(Click-target data)
========================

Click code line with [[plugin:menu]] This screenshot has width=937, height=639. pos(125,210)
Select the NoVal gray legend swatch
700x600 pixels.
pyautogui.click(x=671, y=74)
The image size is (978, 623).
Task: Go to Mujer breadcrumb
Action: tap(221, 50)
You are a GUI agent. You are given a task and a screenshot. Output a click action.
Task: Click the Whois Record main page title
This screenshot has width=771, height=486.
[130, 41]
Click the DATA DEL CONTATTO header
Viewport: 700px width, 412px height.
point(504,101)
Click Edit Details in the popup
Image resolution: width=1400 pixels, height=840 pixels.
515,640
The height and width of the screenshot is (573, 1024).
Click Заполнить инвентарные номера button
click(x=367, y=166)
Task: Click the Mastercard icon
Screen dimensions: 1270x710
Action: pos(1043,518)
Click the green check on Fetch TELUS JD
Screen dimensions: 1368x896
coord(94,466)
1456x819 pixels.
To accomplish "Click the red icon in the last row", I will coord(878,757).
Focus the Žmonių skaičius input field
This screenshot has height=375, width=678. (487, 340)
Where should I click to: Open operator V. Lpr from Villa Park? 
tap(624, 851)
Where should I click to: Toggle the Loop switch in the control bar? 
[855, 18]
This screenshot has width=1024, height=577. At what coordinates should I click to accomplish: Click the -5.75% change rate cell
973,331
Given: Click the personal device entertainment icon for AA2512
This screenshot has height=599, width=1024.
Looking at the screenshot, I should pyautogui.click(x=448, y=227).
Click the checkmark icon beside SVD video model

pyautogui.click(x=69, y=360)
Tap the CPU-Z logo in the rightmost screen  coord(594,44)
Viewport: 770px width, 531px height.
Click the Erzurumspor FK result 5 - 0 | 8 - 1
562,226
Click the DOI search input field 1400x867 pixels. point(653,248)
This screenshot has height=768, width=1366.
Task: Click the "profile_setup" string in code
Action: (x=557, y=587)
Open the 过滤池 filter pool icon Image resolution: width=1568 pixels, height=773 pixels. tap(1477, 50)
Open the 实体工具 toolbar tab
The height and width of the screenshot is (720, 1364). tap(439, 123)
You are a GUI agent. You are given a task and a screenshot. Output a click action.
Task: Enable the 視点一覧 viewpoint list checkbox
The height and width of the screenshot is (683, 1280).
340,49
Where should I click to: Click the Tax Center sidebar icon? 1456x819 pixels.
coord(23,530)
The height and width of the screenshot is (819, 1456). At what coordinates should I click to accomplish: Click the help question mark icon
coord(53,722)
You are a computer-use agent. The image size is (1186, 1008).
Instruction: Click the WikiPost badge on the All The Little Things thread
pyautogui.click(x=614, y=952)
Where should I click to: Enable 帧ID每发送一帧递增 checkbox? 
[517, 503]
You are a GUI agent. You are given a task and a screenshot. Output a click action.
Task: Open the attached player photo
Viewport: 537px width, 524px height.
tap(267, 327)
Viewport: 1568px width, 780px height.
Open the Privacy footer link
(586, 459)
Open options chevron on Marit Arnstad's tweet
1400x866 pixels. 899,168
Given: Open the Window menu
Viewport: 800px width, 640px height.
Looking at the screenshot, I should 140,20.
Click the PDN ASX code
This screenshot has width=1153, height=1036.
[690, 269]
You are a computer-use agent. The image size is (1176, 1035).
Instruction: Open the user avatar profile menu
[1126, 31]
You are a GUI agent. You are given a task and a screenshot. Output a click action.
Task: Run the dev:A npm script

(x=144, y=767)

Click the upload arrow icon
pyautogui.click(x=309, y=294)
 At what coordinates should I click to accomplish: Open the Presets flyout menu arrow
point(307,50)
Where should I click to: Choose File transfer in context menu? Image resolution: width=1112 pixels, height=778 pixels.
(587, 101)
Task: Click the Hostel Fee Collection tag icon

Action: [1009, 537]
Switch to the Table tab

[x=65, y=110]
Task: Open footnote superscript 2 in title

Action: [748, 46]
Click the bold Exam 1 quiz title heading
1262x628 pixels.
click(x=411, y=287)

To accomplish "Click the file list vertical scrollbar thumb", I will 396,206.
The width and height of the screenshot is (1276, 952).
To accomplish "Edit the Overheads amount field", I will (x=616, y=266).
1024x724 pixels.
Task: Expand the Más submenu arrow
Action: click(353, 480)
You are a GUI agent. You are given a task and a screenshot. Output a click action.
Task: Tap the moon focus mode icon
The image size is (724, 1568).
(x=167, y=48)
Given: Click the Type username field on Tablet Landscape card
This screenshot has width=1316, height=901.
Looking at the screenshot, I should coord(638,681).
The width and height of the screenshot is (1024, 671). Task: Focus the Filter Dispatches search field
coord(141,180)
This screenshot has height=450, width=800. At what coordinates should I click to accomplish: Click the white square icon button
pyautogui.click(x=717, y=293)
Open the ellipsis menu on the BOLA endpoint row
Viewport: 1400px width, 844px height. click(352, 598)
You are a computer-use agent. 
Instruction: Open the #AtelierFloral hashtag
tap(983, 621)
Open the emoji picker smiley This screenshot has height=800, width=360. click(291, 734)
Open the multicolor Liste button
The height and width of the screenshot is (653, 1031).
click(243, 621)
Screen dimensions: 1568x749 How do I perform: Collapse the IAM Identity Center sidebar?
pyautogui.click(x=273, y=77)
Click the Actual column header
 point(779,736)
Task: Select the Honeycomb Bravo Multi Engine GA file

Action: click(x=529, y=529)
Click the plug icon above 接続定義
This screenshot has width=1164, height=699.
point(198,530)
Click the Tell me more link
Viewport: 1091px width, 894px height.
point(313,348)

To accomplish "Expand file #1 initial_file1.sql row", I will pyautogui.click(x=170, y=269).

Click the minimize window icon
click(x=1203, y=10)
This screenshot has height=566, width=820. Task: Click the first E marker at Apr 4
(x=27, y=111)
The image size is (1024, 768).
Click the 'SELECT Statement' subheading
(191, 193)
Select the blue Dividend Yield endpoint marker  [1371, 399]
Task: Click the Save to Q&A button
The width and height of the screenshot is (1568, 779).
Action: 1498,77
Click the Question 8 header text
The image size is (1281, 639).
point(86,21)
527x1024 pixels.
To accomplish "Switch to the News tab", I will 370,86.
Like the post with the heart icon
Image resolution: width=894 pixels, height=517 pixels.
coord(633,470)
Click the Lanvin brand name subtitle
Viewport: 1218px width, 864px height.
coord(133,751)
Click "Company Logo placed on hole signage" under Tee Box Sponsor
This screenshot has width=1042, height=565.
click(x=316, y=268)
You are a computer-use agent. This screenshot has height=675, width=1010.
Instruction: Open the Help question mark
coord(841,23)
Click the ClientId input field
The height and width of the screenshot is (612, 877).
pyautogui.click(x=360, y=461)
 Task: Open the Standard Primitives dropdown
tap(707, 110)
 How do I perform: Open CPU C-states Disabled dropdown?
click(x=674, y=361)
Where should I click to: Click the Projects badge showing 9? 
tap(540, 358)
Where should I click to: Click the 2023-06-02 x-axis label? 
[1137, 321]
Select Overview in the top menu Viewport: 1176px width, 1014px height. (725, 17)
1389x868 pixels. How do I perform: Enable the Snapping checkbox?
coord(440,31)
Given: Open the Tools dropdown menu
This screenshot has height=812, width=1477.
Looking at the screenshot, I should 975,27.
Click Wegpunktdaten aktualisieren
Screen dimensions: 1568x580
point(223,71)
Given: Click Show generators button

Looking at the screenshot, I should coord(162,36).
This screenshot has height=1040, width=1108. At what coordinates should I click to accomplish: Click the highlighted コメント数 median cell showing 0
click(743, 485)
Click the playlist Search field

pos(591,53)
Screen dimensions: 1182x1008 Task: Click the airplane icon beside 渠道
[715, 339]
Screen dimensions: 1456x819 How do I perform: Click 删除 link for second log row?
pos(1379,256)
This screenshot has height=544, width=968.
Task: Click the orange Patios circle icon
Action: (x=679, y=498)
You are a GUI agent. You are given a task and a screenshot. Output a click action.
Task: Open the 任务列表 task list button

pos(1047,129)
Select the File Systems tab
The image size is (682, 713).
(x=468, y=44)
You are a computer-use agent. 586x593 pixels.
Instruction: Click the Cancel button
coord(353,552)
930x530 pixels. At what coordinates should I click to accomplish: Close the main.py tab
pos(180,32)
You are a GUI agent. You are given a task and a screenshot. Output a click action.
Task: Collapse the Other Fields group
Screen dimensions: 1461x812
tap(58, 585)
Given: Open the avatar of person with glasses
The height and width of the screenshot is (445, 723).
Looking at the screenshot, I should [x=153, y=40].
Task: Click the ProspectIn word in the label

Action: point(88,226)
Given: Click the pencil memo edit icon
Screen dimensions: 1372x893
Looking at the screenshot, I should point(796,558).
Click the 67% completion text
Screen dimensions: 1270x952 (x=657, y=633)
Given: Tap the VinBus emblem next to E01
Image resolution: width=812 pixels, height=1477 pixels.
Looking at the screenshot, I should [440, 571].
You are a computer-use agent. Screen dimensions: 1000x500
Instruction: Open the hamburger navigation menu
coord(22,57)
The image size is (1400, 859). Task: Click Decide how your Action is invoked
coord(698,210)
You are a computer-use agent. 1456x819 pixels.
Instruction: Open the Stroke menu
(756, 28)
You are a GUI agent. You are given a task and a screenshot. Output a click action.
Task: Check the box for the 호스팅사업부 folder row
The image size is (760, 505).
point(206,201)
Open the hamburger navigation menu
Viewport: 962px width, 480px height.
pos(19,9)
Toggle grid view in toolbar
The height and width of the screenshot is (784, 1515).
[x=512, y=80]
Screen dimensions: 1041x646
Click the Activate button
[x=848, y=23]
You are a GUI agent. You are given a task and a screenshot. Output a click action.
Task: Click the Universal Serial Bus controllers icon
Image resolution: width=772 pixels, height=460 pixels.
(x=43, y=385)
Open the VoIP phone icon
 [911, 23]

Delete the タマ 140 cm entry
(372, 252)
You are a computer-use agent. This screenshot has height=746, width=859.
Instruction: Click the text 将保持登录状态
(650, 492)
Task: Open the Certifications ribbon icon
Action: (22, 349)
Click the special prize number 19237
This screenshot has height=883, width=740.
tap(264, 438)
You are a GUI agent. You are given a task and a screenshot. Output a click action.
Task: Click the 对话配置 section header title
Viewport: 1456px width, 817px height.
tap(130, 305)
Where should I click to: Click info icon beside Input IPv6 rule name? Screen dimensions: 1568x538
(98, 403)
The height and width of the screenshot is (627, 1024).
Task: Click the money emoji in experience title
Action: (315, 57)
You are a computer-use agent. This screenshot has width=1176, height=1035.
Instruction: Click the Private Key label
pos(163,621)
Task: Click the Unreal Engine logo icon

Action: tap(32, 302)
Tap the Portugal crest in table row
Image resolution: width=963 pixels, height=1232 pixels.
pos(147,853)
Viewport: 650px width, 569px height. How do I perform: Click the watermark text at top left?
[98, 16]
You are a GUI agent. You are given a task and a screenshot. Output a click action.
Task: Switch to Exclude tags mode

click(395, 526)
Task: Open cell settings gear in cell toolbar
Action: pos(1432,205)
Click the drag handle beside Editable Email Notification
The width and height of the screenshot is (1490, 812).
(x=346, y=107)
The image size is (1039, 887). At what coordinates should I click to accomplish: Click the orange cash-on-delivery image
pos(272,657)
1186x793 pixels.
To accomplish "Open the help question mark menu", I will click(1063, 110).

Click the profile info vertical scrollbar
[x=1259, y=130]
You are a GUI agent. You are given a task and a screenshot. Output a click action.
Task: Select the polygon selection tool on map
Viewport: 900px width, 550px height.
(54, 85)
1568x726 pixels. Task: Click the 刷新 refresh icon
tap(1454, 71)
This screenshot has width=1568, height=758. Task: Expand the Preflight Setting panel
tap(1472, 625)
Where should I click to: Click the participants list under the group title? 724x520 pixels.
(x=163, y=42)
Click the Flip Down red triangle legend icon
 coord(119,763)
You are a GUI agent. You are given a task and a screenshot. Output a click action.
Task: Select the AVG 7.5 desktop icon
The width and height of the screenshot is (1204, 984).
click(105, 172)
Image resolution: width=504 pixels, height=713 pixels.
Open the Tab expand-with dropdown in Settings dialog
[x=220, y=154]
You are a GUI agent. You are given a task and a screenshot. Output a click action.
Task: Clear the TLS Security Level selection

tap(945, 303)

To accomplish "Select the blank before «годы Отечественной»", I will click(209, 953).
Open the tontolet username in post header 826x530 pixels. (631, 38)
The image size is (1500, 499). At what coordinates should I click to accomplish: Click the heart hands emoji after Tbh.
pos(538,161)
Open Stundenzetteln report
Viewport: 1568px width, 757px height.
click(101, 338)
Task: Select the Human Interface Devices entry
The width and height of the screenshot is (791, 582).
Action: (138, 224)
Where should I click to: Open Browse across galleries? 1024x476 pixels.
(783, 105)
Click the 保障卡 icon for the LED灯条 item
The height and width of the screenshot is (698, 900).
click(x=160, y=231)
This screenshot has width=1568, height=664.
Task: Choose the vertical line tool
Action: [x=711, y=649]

========================

> **EXERCISE TASK**: Display every line of the listing above that contains the string "with".

> **FINISHED ANSWER**:
Click code line with [[plugin:menu]] This screenshot has width=937, height=639. pos(125,210)
Like the post with the heart icon
Given: Open the avatar of person with glasses
Open the Tab expand-with dropdown in Settings dialog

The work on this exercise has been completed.